NationalitySri Lankan
ProfessionAuthor
escaped known might oddly
My first inkling of what the Commonwealth might really mean came only when I escaped the oddly British-tinged Asia I had known and went to live in the Philippines.
age almost cricket game innocence rare time wrote
I wrote 'The Match,' my cricket novel, between 2002 and 2005. In retrospect, almost an age of innocence in cricket and a time when it was rare to find the game deep in fiction.
dreamed forms island itself level loves poetry
Sri Lanka is an island that everyone loves at some level inside themselves. A very special island that travellers, from Sinbad to Marco Polo, dreamed about. A place where the contours of the land itself forms a kind of sinewy poetry.
dangerous desire fiction forget seek seems technology troubling
It seems to me that we live in dangerous times all over the world: we have the technology to remember everything but a desire to forget the troubling and to seek the safety of numbness. Fiction can do something about that.
imagined people
People who read fiction are different from other people because they are people who are interested in an imagined world.
felt kid partly somewhere
I probably felt most out of place as a young kid growing up in Sri Lanka. My mental world was somewhere else, partly because of reading and daydreaming.
arrived backdrop beyond britain connected gigantic hardly impressed life plays produced saw scene
Two of the first plays I saw after I arrived in Britain were 'King Lear' in Liverpool, and 'Antony and Cleopatra' at Stratford. One was produced with hardly a backdrop and the other with gigantic scene changes. I was impressed by what connected the two: the words and their life beyond the stage.
mean way stories
A novel means a new way of doing a story
crucial forget heal question wherever whether wounds
Whether it is better to forget and let wounds heal or remember and learn from the past is a crucial question for all of us, wherever we are.

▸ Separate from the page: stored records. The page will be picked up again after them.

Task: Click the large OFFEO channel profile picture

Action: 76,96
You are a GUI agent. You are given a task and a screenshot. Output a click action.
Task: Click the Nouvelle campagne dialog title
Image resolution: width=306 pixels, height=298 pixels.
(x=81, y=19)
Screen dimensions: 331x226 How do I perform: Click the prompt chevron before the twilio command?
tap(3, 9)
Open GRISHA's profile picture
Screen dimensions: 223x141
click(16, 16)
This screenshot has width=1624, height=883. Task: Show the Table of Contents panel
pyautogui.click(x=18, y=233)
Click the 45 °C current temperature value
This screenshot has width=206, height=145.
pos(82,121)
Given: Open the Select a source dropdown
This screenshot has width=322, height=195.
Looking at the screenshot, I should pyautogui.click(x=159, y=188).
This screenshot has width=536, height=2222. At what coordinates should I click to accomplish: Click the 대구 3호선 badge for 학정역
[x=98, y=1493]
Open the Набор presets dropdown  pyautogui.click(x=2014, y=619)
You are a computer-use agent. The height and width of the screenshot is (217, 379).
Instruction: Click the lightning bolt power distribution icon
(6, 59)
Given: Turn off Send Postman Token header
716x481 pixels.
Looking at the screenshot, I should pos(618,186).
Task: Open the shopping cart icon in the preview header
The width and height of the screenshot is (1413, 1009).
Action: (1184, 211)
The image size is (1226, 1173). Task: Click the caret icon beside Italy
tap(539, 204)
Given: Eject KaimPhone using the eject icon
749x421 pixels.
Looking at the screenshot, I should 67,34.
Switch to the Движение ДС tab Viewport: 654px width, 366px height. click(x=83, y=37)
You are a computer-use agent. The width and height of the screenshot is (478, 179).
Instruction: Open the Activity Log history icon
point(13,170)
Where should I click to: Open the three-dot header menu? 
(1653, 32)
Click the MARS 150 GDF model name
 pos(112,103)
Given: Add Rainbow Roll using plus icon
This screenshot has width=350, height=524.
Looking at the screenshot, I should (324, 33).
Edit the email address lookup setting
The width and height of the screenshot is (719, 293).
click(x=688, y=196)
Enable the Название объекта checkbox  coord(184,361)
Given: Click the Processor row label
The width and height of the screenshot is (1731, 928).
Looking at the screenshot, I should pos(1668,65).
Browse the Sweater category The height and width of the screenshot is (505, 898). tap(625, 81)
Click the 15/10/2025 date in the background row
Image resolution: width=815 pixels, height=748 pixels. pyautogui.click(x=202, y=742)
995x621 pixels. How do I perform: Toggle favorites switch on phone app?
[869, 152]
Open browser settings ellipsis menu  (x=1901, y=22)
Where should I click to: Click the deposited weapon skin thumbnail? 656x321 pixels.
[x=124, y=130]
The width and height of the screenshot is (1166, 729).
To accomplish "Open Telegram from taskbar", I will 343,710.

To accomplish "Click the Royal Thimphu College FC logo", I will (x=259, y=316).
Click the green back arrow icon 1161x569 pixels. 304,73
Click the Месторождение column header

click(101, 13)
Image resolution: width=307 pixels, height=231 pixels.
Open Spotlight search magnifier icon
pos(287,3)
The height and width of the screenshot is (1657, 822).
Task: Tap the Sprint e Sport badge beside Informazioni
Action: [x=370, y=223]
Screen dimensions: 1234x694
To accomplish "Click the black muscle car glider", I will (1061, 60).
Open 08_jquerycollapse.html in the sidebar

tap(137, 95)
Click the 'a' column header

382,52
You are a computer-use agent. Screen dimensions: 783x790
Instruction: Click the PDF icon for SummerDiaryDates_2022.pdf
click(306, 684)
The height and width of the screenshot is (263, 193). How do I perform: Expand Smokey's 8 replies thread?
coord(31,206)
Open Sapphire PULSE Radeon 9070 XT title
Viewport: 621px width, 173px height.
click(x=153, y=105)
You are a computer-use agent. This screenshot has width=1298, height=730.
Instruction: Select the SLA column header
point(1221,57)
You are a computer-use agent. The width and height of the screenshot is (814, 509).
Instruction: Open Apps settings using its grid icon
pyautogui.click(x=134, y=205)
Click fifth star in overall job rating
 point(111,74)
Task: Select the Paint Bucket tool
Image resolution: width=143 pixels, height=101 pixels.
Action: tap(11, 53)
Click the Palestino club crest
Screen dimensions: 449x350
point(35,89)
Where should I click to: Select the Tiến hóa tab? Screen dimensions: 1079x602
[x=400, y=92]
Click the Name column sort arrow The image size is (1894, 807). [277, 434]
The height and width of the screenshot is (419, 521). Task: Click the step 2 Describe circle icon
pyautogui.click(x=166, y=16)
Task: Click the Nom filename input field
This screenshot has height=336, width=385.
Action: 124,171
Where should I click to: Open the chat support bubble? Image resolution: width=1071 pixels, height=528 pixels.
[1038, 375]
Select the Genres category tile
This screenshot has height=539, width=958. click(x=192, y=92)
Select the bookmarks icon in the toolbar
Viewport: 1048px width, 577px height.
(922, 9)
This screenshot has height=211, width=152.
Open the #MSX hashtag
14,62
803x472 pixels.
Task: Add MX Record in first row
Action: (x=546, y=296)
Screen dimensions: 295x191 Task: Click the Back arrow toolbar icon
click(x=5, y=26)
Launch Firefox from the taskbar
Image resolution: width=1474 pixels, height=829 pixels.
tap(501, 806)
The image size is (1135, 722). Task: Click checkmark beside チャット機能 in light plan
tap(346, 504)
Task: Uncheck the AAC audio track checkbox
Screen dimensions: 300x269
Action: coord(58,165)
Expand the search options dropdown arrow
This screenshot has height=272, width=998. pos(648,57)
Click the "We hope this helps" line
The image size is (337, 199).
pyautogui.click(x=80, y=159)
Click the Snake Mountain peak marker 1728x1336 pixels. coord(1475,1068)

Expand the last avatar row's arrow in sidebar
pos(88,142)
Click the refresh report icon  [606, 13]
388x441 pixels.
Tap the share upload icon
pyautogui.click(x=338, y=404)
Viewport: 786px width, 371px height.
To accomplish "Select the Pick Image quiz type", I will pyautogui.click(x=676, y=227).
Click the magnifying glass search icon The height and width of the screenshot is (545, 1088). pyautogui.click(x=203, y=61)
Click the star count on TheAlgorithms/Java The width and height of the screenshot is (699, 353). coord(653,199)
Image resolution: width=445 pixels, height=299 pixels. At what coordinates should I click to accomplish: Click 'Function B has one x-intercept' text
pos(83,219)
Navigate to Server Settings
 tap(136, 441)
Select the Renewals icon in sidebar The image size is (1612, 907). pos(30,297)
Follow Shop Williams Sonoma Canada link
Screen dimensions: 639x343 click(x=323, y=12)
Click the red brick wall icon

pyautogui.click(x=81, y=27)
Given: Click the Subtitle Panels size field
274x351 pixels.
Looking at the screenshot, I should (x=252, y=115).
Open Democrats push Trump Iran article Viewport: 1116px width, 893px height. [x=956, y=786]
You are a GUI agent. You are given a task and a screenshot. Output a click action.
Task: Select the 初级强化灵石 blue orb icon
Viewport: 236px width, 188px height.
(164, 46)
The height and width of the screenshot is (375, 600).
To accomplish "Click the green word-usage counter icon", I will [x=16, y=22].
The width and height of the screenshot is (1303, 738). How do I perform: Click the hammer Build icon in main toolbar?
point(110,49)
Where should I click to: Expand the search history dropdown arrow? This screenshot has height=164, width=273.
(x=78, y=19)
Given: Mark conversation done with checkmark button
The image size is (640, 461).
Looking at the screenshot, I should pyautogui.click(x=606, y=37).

With 'Noontide Toll', I wanted to cater to a single story but also collectively more than a single story.
future issues malaysia seeing similar whether
Whether we live in Sri Lanka or Malaysia or India, the U.K. or the U.S., we face similar issues of understanding, remembering the past that has made us and seeing the future we want.
understanding
Writing is incredibly important to me as a way of handling the world, understanding how it works.
historical
We live in a world which is changing very fast. What seems contemporary now will be historical in two years.
architecture curiously england found history imperial post return town
To come to England in the 1970s was to return to this strange other-world of half-known history. I found the imperial architecture curiously familiar: the post office, the town hall, the botanic gardens.